Порою за рубежом высказывается удивление по поводу той роли, которую партия коммунистов играет в нашей стране как единственная и правящая партия. Но всякий, кто помнит, как происходила революция 1917 года, знает, что это преобладающее положение утвердилось в те первые месяцы революции, когда народ на своем опыте проверял каждую политическую партию и убедился, что только у последователей Ленина слово не расходится с делом.
Был сентябрьский холодный и ясный денек. Заседание Совета кончилось. Завсегдатаи заседаний Совета собрались на высоких ступенях Народного дома. В большинстве своем это были рабочие, молодежь. Особенно запомнился мне младший из двух братьев Фоминых, маленький, худощавый. Когда бы я ни приходил в Совет, он уже сидел на галерке.
Как и я, он прочитывал все газеты, слушал всех ораторов, а потом на крыльце пересказывал все прочитанное и услышанное своим сверстникам. Помню, как один раз он говорил о том, что революция в Германии неминуема, и с восторгом сказал о Карле Либкнехте, — он произнес: Либкнест. Оговорка была незначительная, но его подняли на смех. С тех пор за маленьким Фоминых так и установилась эта кличка: «Карл Либкнест».
Я уже не помню, о чем именно шел у нас разговор на ступеньках лестницы в тот холодный сентябрьский день, но вдруг из здания Совета вышел Цвилинг.
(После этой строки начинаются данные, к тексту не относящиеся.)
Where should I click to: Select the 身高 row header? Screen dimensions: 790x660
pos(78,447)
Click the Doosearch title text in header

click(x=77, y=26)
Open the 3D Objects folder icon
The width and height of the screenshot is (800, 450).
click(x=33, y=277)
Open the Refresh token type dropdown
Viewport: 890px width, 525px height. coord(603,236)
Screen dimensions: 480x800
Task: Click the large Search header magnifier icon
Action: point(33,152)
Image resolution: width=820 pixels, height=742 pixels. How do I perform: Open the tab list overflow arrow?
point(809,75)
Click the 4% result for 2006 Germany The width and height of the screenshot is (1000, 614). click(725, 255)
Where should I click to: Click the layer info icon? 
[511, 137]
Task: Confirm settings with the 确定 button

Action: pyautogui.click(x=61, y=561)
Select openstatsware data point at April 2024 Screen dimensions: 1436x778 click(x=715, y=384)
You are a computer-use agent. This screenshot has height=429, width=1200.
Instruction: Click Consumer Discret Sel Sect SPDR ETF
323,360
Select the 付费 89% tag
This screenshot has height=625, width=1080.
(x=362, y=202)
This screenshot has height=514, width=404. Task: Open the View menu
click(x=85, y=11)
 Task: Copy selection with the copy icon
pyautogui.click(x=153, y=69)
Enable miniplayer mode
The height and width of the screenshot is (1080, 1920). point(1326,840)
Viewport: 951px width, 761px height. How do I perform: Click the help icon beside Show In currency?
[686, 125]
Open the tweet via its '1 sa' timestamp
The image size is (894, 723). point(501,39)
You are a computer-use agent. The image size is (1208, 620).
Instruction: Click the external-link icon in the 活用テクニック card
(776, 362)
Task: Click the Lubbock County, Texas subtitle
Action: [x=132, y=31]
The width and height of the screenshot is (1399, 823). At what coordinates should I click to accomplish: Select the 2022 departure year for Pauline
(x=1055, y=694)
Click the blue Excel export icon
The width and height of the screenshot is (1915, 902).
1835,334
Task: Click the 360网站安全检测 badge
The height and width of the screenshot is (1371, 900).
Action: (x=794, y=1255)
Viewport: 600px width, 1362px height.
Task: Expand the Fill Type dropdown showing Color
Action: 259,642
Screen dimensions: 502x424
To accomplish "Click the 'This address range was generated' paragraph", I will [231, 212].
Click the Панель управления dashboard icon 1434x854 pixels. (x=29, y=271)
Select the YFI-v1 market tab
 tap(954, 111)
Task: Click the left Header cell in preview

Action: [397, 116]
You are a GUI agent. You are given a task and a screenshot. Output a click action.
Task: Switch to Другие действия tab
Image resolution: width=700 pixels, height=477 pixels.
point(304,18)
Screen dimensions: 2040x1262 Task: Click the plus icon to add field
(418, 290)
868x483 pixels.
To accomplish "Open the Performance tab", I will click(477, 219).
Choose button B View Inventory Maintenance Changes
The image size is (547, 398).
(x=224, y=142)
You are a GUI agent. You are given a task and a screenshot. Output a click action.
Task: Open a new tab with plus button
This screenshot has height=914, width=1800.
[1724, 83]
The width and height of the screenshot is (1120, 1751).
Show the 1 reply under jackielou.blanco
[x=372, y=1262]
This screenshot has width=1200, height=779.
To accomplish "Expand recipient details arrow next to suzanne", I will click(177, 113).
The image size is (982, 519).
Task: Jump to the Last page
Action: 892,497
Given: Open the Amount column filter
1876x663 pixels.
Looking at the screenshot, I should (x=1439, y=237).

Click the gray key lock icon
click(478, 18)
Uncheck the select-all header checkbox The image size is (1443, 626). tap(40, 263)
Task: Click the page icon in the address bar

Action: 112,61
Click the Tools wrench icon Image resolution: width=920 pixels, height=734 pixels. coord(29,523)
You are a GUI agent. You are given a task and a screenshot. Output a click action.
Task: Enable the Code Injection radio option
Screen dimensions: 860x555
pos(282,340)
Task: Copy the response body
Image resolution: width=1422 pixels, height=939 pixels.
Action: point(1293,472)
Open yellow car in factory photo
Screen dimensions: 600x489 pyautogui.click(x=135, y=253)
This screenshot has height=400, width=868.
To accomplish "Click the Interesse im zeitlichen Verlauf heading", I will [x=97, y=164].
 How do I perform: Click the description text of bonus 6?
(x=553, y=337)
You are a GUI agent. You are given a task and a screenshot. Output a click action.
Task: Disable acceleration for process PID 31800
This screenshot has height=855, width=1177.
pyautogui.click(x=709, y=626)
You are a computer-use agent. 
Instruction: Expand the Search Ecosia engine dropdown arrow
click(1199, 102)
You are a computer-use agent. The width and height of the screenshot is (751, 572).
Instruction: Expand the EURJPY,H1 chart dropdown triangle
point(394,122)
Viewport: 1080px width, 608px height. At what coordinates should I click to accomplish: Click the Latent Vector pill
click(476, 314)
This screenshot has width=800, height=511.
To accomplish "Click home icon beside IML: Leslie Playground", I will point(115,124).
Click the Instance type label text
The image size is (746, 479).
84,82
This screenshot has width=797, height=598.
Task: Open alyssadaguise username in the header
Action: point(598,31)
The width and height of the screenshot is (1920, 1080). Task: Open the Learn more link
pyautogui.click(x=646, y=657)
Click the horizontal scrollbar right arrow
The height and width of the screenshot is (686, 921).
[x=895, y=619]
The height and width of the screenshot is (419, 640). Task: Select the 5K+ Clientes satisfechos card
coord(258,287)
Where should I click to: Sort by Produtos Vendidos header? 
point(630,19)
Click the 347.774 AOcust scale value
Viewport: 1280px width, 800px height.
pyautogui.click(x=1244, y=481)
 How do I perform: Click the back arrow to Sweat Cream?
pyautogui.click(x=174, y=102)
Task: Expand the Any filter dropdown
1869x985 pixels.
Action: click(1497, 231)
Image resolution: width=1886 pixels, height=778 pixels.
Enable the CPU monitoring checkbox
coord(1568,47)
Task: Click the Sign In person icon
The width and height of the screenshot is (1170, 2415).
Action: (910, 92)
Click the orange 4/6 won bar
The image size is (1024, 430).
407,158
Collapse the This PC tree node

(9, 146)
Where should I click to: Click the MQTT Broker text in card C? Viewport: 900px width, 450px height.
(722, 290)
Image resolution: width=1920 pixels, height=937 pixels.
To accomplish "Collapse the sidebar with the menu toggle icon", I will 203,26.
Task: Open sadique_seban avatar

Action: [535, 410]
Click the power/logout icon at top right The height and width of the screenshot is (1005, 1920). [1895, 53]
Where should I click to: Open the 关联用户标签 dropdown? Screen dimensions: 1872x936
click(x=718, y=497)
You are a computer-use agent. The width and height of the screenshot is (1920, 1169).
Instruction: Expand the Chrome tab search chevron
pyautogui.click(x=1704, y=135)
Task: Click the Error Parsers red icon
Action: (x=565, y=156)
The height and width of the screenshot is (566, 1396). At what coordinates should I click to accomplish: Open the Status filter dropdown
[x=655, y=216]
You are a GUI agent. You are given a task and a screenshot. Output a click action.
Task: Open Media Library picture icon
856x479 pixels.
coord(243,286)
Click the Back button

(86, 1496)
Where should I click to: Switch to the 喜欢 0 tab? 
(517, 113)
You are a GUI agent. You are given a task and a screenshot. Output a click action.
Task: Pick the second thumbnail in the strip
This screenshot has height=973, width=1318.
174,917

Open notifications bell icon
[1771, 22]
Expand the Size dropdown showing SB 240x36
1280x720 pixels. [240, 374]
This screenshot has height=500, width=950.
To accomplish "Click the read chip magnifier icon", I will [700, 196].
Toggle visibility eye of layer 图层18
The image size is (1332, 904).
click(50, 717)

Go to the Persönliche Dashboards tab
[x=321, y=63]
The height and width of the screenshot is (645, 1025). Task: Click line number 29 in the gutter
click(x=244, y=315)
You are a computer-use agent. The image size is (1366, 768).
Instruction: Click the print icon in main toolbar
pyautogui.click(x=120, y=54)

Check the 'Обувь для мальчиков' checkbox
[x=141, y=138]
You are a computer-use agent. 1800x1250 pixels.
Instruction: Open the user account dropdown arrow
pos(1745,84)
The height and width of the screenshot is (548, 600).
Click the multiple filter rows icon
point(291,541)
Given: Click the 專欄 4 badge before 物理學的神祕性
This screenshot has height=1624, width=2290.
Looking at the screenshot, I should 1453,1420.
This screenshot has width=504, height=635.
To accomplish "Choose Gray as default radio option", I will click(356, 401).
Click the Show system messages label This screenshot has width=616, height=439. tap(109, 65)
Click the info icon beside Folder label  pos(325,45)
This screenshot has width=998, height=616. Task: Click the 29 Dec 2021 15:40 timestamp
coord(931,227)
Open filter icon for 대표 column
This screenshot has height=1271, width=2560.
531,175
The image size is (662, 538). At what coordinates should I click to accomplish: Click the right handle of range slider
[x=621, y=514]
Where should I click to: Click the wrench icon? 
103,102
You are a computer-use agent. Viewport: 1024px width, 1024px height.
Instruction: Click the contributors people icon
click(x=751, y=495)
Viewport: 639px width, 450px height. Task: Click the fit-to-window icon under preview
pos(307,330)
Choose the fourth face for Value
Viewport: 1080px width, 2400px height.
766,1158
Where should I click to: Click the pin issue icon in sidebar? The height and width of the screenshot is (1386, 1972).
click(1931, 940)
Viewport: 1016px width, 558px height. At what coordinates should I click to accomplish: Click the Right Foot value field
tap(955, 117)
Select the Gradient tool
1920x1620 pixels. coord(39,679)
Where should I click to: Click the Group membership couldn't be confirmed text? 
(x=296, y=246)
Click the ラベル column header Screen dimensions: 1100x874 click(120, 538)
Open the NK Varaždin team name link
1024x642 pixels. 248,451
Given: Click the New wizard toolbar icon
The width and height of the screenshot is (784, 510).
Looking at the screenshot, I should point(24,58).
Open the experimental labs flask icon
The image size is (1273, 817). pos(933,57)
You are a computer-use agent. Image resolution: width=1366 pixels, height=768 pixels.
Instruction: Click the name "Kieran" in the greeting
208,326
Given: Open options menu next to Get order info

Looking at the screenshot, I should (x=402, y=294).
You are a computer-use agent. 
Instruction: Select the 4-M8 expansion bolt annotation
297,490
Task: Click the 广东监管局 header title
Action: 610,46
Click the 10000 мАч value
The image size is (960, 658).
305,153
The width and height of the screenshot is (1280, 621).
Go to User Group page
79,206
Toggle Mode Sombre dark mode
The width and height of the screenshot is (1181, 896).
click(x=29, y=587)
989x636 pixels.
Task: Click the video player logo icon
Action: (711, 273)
Все смолкли. Цвилинг был разгорячен и взволнован.
— А, Карл Либкнест! — сказал он, любовно положив руку на плечо младшего Фоминых. — Ну, как ты считаешь, будем брать власть в свои руки?
— А чего ж, свободное дело, будем, Самуил Моисеевич! — ответил Фоминых.
И Цвилинг, держа руку на плече мальчика, сказал:
— Непременно будем, и бояться этого нечего… — Он, видимо, мысленно продолжал разговор, который шел сейчас где-то в здании Совета. — Диктатура пролетариата! Звучит как будто не по-русски, а давайте-ка приглядимся к тому, что значат эти слова у нас в Челябинске.